Pre-med major that offers the best chance of getting into medical school

It is somewhat surprising that a large percentage of pre-med students choose non-science majors. In fact, the AAMC identified the top five undergrad majors for pre-meds in 2016-2017 as (1) Biological Sciences; (2) Other; (3) Social Sciences; (4) Physical Sciences; and (5) Humanities. Two out of five is a healthy representation among the non-sciences.

How does one go about choosing a pre-med major?

If you’re looking for a fast track to graduation, a degree in the sciences will likely allow you to count your major’s requirements towards the required classes for pre-med. If you choose a “non-traditional” pre-med major you’ll have to double up your course load—taking major classes while also satisfying pre-med requirements.

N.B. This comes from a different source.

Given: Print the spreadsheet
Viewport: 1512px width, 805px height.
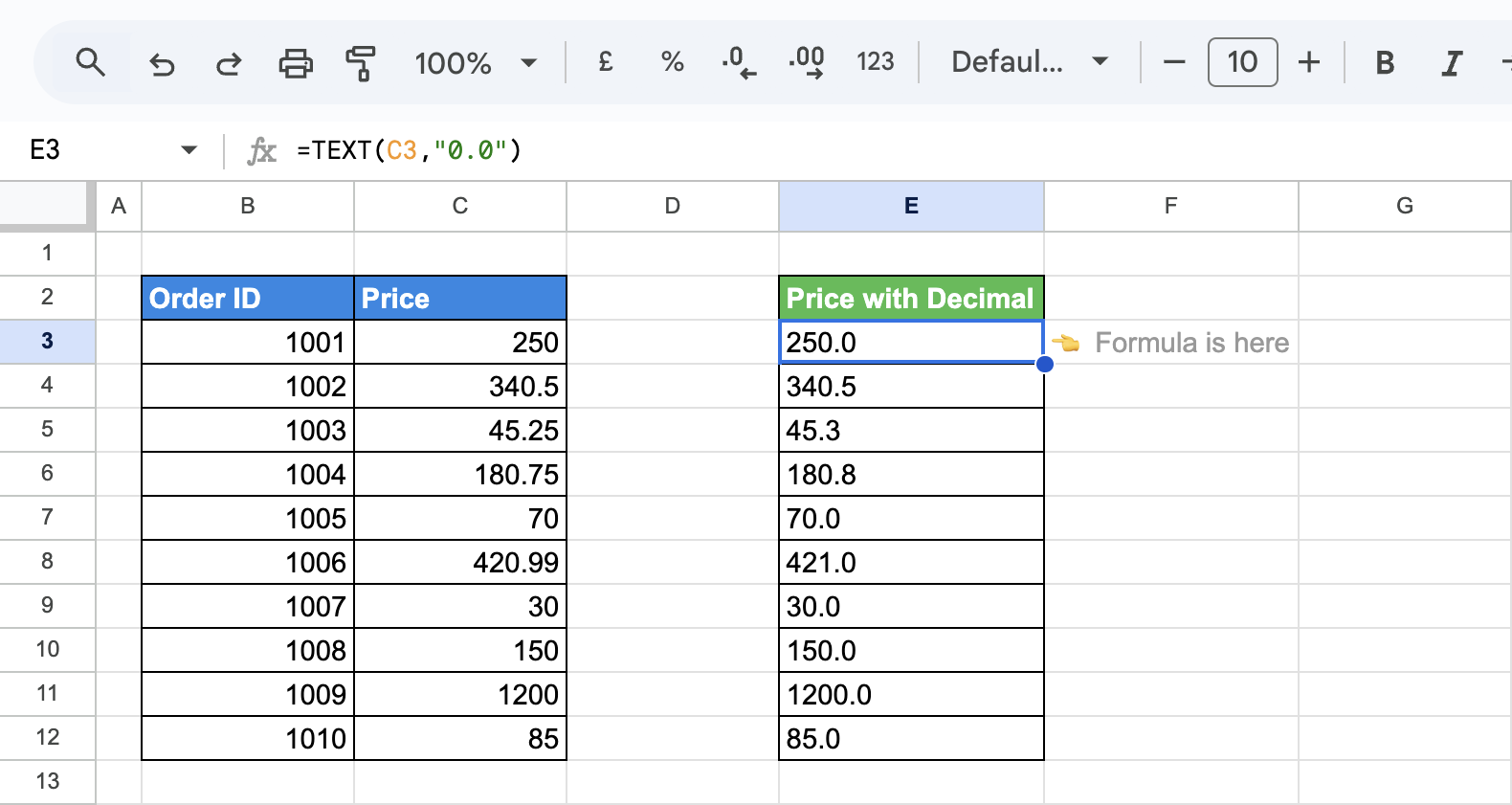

With the new MCAT’s more rigorous set of requirements for coursework, choosing a major in the science realm has become more of the norm. Exceptional planning from your first day of college is needed now to fit everything in four years! A major in the non-science realm will likely add an extra semester (or year) to your time as an undergrad.

Pre-med major

What floats your boat?

You’ve probably heard rumors that choosing a non-traditional pre med major like, say, English or Anthropology or History, will improve your chances of getting into med school because it will lead admissions committees to think you’re more well-rounded. There may be something to that, but it’s a terrible criteria for picking a major. Most medical schools don’t really care what you choose for your major as long as you take the required pre-med classes. (It helps if you like science and math!)

Far more important than the pre-med major you choose is that you make serious academic achievements as an undergraduate, and take the time to explore your interests. Doing so will be tough if you’re stuck in a major that might look good on an application. Plain and simple, you won’t be motivated to excel in it, you won’t eat, drink, and sleep it; it’ll only be a means to end. And so you’ll have a lot less to show for your undergrad years.

Whether you choose a non-traditional major or science-based major, if the reason is flimsy (to impress the adcoms or to be like everyone else),  you’re going to get bored and burned out with classes you hate. And you’re not likely to throw yourself into big projects or spend time outside of class expanding your mind. So choose a pre-med major that floats your boat!

The verdict on “The Best Pre Med Major”:

pre-med major

Hint: no one is a “pre med major”

Your undergraduate years are a time to discover yourself and what you love. Take a few classes in fields you find intriguing, and then make a choice you can be happy with. If you want to get in and out in four years (or close to it), it’s going to have to be science-related so your major/required classes are one and the same!

Ask any admissions committee member the top five factors in med school acceptance and the answer is GPA,  MCAT score, extracurriculars, personal statement and letters of recommendation. You can dominate all five whether you choose a science or non-science major.